Ten film nie ma sobie równych pod względem gatunku. Klimat, reżyseria, scenariusz,
muzyka, aktorstwo jest na najwyższym poziomie. Martin Scorsese potrafi czynić cuda z
każdym filmem jaki zrobił, ale ten przerósł moje najśmielsze oczekiwania. Oglądałem go po
północy, a w ogóle nie łapało mnie na sen tylko pojawiał się uśmiech na twarzy od takiego
arcydzieła. Film zdecydowanie lepszy od "Ojca chrzestnego", który przeszedł już do historii
jako najlepszy film gangsterski, jednak ja się bliżej skłaniam do "Goodfellas".
P.S
Polecam też "Kasyno" Martina Scorsesa
Jak dla mnie to jednak chyba Kasyno ciut lepsze. Ostatni sprawiedliwy też zrobił na mnie większe wrażenie. W "chłopcach" raziła mnie trochę ta zbytnia nachalność i te przechwałki, trochę jak Murzyni na teledyskach obwieszeni złotem i w wypożyczonych Mercedesach. Ale film ogólnie świetny i na pewno jeden z lepszych w tym gatunku
Nie zgodziłbym się, prawdziwi są dużo skromniejsi i mniej rzucają się w oczy(jak Bruce w "ostatnim sprawiedliwym").
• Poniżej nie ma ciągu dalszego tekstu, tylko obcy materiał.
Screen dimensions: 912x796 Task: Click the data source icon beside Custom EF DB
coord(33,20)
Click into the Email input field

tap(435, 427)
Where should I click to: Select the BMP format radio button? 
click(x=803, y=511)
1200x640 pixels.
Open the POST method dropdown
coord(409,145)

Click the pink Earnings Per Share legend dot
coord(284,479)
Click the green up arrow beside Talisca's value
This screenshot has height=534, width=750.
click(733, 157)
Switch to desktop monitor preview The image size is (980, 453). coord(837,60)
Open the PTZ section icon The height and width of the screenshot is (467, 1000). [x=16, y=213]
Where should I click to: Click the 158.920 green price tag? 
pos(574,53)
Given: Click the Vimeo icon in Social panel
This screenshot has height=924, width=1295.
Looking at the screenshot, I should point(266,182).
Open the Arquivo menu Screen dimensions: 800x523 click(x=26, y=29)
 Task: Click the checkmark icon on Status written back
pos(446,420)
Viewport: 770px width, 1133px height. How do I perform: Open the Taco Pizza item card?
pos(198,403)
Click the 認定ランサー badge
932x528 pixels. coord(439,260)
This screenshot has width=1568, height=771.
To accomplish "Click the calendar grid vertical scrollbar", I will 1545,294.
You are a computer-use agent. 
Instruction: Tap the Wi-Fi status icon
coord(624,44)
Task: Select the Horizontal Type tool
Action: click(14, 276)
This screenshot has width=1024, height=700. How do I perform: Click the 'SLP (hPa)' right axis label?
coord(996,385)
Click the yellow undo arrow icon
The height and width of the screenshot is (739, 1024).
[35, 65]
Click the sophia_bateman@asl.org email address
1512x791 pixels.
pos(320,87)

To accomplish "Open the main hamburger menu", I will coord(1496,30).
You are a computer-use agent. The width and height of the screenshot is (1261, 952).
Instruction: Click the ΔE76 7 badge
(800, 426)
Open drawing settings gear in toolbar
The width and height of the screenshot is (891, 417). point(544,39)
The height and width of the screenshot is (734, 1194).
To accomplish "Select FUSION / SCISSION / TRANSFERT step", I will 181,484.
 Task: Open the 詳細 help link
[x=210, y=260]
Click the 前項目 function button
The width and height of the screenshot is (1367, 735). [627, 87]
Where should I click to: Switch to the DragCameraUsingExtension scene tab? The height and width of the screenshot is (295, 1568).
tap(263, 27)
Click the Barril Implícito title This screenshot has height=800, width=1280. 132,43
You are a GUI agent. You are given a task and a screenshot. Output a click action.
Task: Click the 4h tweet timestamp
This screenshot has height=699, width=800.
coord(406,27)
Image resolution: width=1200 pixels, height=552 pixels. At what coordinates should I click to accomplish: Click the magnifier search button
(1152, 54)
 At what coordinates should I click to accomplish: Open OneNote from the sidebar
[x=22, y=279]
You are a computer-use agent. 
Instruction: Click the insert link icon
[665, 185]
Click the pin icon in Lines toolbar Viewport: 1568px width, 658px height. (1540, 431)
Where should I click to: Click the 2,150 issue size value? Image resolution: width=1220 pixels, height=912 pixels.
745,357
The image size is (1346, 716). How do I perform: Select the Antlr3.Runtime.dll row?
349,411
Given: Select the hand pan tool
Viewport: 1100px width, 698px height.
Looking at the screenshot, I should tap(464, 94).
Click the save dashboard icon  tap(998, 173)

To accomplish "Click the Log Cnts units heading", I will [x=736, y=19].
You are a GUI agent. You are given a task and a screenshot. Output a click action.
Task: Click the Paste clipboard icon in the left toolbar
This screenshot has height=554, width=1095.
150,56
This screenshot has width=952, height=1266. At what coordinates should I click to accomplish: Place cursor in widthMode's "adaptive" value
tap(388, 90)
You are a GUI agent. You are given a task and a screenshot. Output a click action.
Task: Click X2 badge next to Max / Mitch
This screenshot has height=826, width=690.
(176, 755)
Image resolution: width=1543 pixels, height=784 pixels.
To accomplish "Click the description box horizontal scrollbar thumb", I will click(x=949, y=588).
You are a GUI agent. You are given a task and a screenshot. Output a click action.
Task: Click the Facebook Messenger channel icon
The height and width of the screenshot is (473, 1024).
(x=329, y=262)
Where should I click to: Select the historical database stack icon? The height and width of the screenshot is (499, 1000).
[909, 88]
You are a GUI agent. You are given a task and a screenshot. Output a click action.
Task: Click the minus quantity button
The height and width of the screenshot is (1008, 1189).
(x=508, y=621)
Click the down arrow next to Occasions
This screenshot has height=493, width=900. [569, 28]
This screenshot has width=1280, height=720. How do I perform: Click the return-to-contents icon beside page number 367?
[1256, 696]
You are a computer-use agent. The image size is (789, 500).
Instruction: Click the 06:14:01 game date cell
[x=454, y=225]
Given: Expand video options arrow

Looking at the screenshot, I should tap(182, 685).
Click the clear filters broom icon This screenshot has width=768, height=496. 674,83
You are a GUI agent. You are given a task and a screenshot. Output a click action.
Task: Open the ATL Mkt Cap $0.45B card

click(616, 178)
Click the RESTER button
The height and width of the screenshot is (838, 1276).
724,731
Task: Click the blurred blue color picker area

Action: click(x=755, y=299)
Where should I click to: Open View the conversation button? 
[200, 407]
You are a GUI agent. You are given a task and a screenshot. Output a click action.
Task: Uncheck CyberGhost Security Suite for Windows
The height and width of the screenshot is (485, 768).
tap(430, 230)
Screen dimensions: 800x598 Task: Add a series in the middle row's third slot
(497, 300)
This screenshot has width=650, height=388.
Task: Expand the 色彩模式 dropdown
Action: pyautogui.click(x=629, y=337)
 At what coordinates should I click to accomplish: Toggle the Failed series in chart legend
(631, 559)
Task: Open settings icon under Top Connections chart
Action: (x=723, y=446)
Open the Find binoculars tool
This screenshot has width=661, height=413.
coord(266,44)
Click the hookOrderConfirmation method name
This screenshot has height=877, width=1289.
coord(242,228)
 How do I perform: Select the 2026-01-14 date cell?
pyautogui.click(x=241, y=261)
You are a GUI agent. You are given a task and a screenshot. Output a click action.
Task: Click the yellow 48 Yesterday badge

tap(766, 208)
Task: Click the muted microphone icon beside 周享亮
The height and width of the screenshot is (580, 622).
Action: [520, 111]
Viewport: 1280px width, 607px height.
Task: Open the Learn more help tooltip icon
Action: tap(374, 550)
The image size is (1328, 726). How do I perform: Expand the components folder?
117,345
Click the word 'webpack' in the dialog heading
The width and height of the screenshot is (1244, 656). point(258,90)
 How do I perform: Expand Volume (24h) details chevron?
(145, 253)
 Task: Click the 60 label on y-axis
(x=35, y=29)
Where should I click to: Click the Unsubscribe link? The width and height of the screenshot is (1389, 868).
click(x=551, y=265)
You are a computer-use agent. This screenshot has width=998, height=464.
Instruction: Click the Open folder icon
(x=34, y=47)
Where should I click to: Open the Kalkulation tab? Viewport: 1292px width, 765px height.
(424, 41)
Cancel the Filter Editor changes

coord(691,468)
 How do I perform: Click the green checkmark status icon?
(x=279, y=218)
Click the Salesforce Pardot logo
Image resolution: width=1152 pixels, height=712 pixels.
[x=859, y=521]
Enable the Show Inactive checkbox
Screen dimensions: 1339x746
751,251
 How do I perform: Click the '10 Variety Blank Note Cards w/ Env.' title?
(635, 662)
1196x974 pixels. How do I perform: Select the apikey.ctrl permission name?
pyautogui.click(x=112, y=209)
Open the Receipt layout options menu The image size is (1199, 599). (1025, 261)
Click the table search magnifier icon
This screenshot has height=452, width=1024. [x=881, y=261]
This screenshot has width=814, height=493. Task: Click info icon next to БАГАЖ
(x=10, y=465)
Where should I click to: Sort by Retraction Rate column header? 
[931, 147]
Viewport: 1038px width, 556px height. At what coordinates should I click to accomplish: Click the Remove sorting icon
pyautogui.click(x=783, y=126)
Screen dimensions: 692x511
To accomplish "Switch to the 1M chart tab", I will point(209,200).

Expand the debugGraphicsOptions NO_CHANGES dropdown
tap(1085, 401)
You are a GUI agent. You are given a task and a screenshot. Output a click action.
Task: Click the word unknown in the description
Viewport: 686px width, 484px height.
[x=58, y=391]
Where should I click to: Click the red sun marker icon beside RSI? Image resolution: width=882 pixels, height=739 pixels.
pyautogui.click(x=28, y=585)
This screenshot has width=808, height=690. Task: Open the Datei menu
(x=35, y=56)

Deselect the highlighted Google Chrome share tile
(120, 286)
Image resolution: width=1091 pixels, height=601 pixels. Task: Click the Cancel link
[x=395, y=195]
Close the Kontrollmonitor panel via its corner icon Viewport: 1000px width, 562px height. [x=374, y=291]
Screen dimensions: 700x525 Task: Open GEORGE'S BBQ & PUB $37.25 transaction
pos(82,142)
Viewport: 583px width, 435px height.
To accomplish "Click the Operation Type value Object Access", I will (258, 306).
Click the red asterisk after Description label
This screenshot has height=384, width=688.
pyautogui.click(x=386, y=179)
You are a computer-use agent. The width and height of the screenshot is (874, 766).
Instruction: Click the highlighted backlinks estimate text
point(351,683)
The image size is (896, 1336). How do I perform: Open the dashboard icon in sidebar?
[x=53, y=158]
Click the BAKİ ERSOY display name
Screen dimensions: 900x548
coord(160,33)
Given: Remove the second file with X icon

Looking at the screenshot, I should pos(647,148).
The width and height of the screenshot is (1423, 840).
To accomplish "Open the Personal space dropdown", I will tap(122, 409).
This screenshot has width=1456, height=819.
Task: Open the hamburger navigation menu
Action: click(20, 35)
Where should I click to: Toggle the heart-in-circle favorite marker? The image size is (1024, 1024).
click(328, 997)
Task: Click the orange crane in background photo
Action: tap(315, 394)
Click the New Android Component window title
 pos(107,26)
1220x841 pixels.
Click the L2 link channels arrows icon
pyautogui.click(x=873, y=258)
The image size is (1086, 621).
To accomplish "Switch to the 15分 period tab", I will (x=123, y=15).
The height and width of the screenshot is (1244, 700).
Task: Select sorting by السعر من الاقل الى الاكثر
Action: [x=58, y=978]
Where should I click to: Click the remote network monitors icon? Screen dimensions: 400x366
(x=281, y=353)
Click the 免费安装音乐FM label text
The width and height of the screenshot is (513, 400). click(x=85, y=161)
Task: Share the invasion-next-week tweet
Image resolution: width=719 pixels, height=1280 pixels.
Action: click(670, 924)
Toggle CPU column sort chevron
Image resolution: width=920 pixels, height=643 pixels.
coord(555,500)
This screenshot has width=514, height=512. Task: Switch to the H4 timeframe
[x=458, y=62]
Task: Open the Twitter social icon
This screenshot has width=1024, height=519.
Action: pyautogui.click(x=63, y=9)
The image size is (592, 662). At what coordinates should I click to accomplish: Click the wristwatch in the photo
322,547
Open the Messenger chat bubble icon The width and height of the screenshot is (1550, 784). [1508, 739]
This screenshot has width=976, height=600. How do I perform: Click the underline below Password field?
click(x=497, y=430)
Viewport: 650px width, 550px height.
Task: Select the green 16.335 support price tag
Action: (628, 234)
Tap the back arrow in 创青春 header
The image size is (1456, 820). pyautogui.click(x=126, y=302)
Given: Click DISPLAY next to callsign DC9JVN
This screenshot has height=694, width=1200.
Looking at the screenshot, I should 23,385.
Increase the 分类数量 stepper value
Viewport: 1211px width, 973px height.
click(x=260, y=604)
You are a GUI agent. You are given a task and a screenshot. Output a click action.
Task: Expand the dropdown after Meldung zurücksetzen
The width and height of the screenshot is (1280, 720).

Ale trudno winić kino, że wyostrza i powiększa bo przecież "teatr to przerysowane życie"
Odezwał się znawca gangsterów co ocenił Goodfellas na 8/10 a Lejdis tak samo :) to chyba mówi samo za siebie.Po za tym Panie mądry chciałbym Ci powiedzieć,ze Goodfellas to film na faktach więc nie pier***.